He had borrowed money from every man in the office, and was in the habit of drinking brandy and soda during hours, and of smoking upon the big leather sofa until the janitor, at dark, shook him to his senses. After this he spent all his time at the Turf and Jockey, for he still kept his name at this unsavory institution; he led much the same life there as at the government office, save that the club servants let him sleep on the sofa until morning if he chose, and he earned no pay while he slumbered. As a counterbalance, the brandy and soda was cheaper and better than that which had been sent to him from the public house opposite to the Stamp and Sealing Wax, and he had all his time to devote to his system, while in the office he had occasionally a little writing to do.

Mrs. Carey had been living in her husband's lodging for three weeks after her interview with the King, in the night before Aldershot. All the world was wild over the attempted revolution, the trial of the state prisoners and the escape of the King to France—all the world but Oswald Carey, who gave no thought to what passed on around him; he made deep calculations upon his "system" at the club between his draughts of "B. and S.," and played with other wrecked gamesters, until he lost his ready money, for his "system" worked to a charm conversely—his opponents infallibly won. Early in the morning he would stumble home to his lodgings cursing his luck.

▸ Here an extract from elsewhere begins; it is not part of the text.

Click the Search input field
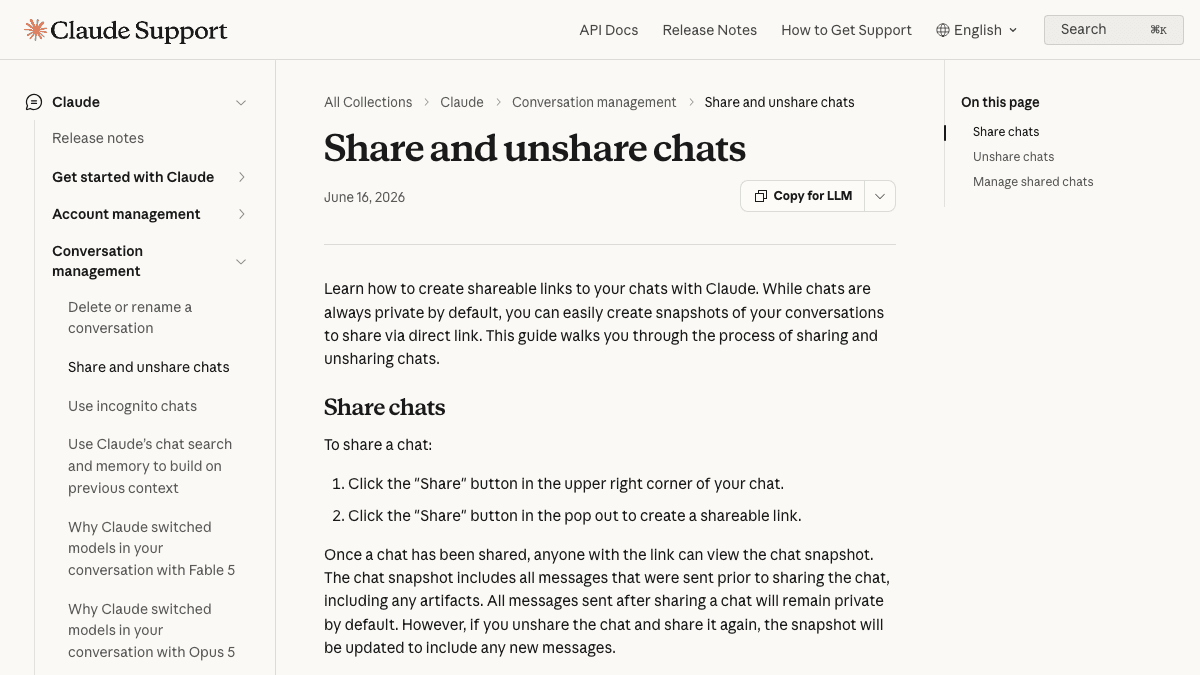1200x675 pixels. click(x=1114, y=30)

On the morning of his wife's departure to join the King in France, she had informed him, as he sat at the breakfast-table, holding his aching head in one hand, that she was going to Paris to buy some new gowns, and that she would not be back for some time, but that during her absence her bankers would pay him $100 every week. He begged for more money, but his request was refused, and his wife coldly shook hands with him, and retired to her room to superintend her maid's packing. Oswald believed her story, and, finding that he could eat no breakfast, put on his top coat and crawled to the Turf and Jockey for a "pick-me-up." Fortified by this, he made up his mind that, since his "system" had failed because he had had always too small a capital to work with, he would allow his allowance to roll up at the bank for three weeks before he began play again.

Meanwhile he resolved to keep sober, and he spent his time trying to perfect his "system" and watching the other players at the club. His burning ambition was to win back his fortune from the sharpers who had fleeced him. He cursed himself all the while for his folly in playing before he had learned the game. He knew the game now well enough, he flattered himself; all day long he pondered on the combinations, and at night myriads of cards floated through his head. He dreamed that he held the bank, and that his old adversaries sat with pale faces opposite to him aghast at their losses.

One evening in April he appeared at the club and changed his accumulated dollars into chips. Fortune favored him that evening; his perfected "system" worked the right way. He walked home early the next morning, exhilarated and happy, with his pockets stuffed with bank-notes. He smoothed out and counted the crumpled bills when he arrived at his lodgings, and found that his pile had grown to $10,000, and for some days his dreams of success were fulfilled, and he was "cock of the walk" at the Turf and Jockey. He ordered champagne recklessly at dinner for the other men, though he drank little himself.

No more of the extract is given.